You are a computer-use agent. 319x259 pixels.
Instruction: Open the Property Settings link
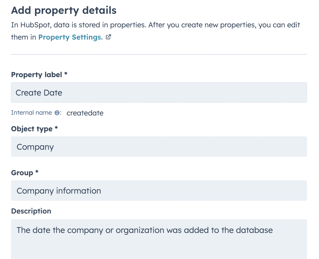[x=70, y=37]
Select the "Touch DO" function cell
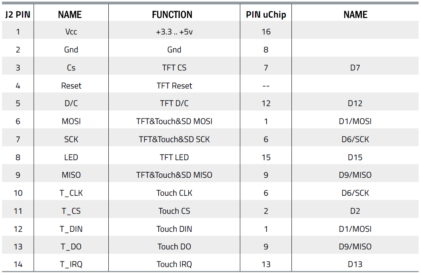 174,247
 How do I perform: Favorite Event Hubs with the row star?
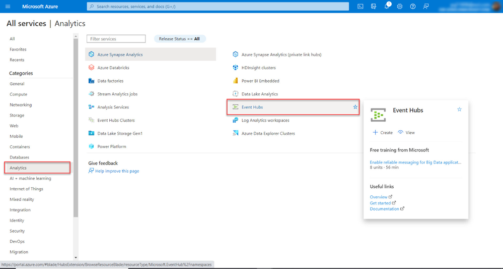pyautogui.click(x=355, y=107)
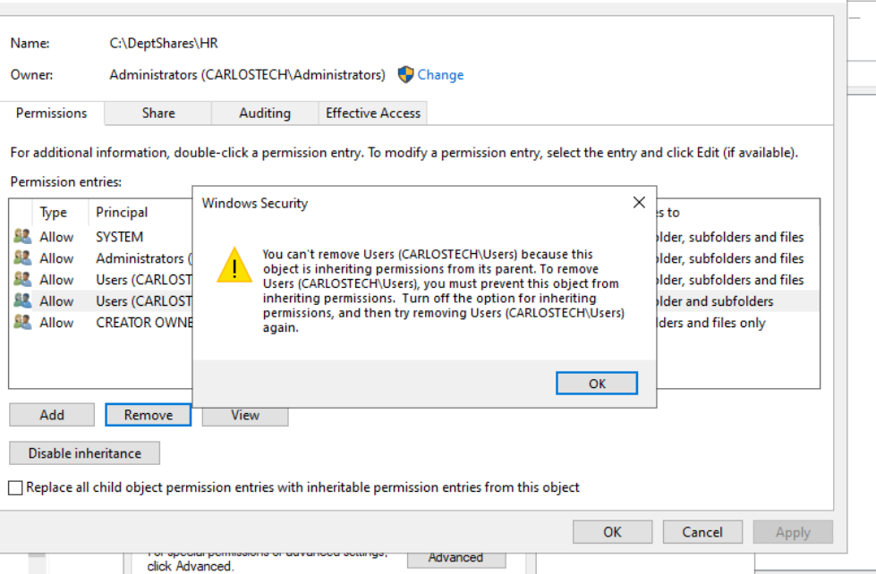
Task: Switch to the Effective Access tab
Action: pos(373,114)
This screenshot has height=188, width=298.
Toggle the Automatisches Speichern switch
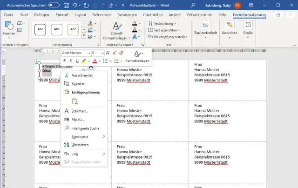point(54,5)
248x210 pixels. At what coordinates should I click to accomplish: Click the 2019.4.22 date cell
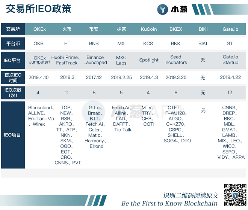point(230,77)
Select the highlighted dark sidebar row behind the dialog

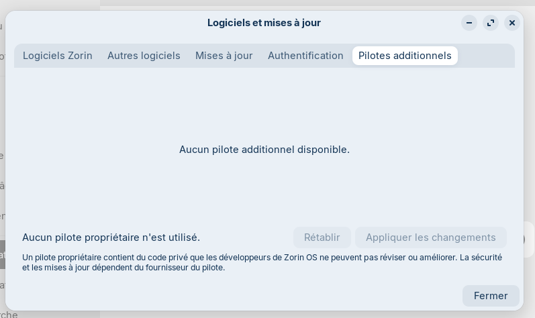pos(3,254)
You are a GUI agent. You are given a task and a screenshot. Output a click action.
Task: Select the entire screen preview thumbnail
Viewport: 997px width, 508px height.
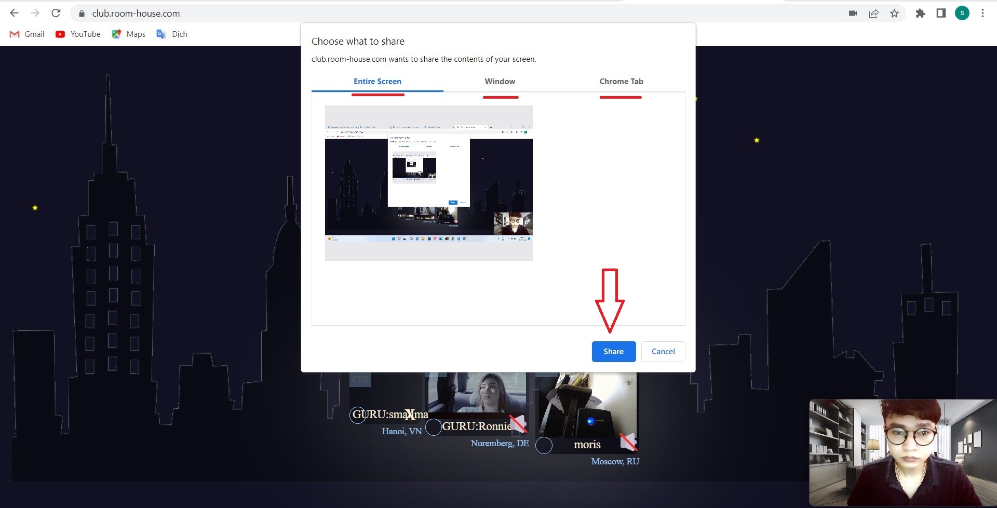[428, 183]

[What you will do]
What is needed is an exact repeat of only the lines from the one containing "Task: Select the" through the last line of the listing above, both ends included, without the pictures.

[Written solution]
Task: Select the entire screen preview thumbnail
Viewport: 997px width, 508px height.
[428, 183]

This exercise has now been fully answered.